• [WORK TO BE COMPLETED]: The expected answer is a single number, namely how many lines in the data below hold the word "label".

╭─ GIVEN DATA

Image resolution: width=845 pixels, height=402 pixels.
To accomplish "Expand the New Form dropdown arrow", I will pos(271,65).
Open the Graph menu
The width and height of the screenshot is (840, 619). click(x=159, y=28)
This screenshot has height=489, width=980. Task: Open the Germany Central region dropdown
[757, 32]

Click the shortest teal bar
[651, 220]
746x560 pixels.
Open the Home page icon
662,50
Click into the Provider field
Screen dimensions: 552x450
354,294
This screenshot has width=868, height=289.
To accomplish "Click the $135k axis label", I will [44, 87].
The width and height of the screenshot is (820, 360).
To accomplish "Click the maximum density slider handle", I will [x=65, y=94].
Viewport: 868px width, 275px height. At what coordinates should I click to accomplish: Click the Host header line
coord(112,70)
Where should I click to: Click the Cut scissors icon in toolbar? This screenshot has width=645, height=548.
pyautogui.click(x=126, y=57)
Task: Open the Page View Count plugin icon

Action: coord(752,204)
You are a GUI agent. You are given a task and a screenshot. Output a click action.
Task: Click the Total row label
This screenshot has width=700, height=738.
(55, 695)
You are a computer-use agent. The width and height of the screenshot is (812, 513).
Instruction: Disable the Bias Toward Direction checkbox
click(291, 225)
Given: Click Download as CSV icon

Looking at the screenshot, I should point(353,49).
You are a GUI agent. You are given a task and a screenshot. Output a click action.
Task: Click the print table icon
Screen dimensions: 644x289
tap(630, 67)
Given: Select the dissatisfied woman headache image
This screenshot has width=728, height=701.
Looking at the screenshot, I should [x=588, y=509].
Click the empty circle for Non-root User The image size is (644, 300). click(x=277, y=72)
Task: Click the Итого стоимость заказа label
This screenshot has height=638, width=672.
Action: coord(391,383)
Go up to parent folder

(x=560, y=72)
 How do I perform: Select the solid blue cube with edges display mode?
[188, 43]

╰─

• [SOLVED PROBLEM]: 3